Groaning, he buried his face against her. He placed a tender kiss on her pulse, and a moment later his canines pricked her flesh. She instinctively tensed, not knowing what to expect. Would there be pain?
His teeth punctured deeper. But there was no agony, only the most exhilarating, intense pleasure she’d ever known. It swept over her, radiating inward and outward until she was submerged in pure sensation. She swam in the currents of his energy, their essences merging into shimmering threads of lavender and gold. There was no beginning and no end to their unity. No weakness in their link. She opened her eyes to the shining light of her and Logan’s love.
One word sang in her soul.
Home.
Twenty-nine was too damn young to be suffering a midlife crisis.
And a mental breakdown.
Shaking her head, Willa Jameson parked her Taurus outside Tybee’s Sugar Shack. The only thing that’d talk her down from the ledge she was straddling right now was an Oreo Cookie shake. She stepped inside the building, the smell of vanilla and chocolate like a tranquilizer dart to the jugular. Her sigh of contentment floated free. Now if only this illusion of tranquility and normalcy would last.
Jenson was manning the counter today. He gave her a friendly wave. “Hey, Willa. The usual?”
She wasn’t the least bit surprised by the question. God knows, she came here often enough everyone knew her and the fact that Oreo Cookie shakes were her personal crack. “Yep. Extra heavy on the cookie today, please.”
Jenson’s eyebrows lifted, but he didn’t say anything. A few minutes later, her liquid therapy in hand, she left the Shack and returned to her car. She took a sip of her shake and groaned in appreciation before turning the key in the ignition. The radio popped on, and she listened to the DJ rambling about the top story that’d been featured on every news channel for the past two days—the mysterious and completely spontaneous recovery of the coma victims who’d been under close monitoring at St. Joseph’s. Everyone was calling it a miracle.
If they only knew the real story. Not that the truth was any less miraculous. And a whole lot weirder.
Plunking her shake in the cup holder, Willa lowered the volume on the radio and pulled onto the street. But rather than turn inland and head to her duplex apartment as she’d intended, she found herself driving in the direction of the north beach as if she didn’t possess control over her hands—which were gripping the steering wheel as if the thing might suddenly rip off and go flying out the window.
Oh hell. Now what?
Her foot accelerated on the gas, speeding her past the clusters of rental cottages hugging the shoreline of the Atlantic. The Tybee Island Light Station popped into view and she decelerated. Just as she was about to exhale in relief that her psychosis had apparently decided to give her a break, she careened into the lighthouse’s parking lot and braked to a stop. No one was around since it was after normal operating hours. Good thing, because with that Dukes of Hazard stunt, she probably would have wiped out an entire line of cars.
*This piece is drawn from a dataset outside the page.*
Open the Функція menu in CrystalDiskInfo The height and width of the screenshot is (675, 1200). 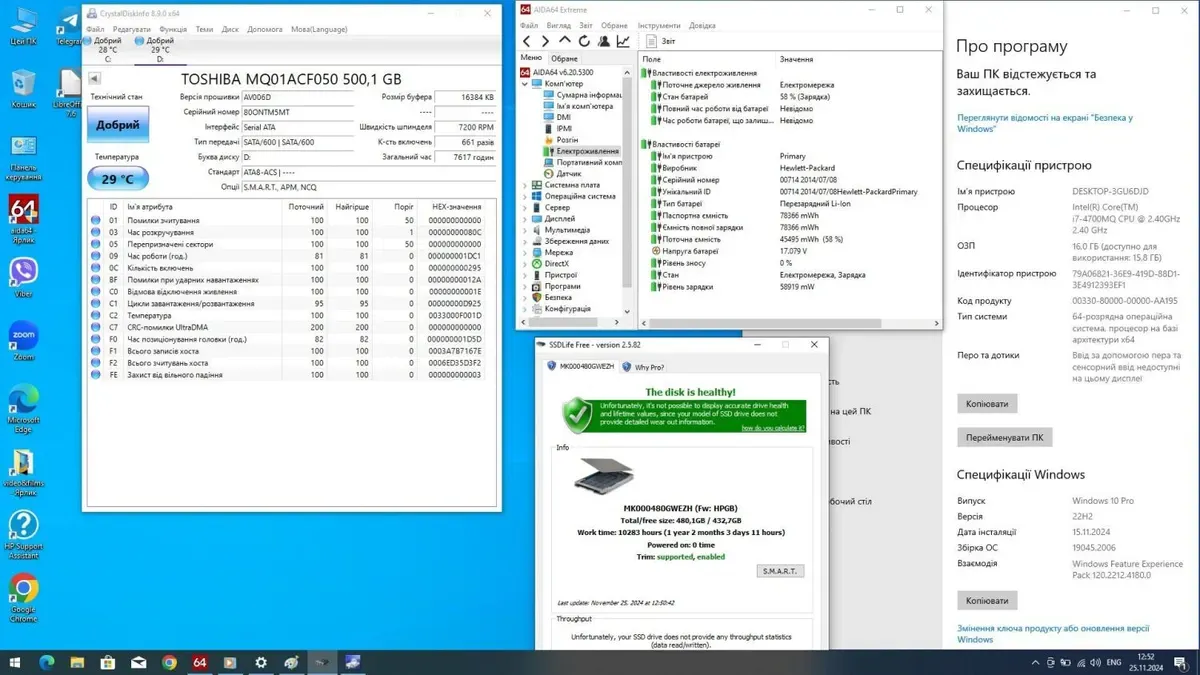click(172, 29)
She stumbled from the vehicle and staggered across the steaming asphalt. Instead of heading toward the light station, she staggered toward the dunes in the distance. As she stared at the whitecaps cresting on the horizon, she started to get a sinking feeling where she was headed.
Pleasenopleasenopleaseno.
The puppeteer controlling her body refused to listen to her desperate pleas. She tumbled through the sand, the waves growing deafening in her ears.
Other than that dip in Seven’s fiery lake, she hadn’t physically stepped foot in any body of water bigger than a bathtub in almost twenty-two years. As she neared the rolling tide, the horrible memory of her parents sinking beneath the waves crashed into her.
Terror and despair clawed within her all over again. Oh God, no .
Warning bells screamed in her head, but her legs continued moving, increasing their pace. Before she knew it, water crashed over her, dragging her under. She tried to kick against the currents, but the tow was too strong.
Something curled around her ankles and gave a vicious tug. Within the murky depths, red demonic eyes appeared. “ I know what you are. ” The sibilant voice snaked into the cortex of her brain.
She screamed, right before the world went dark.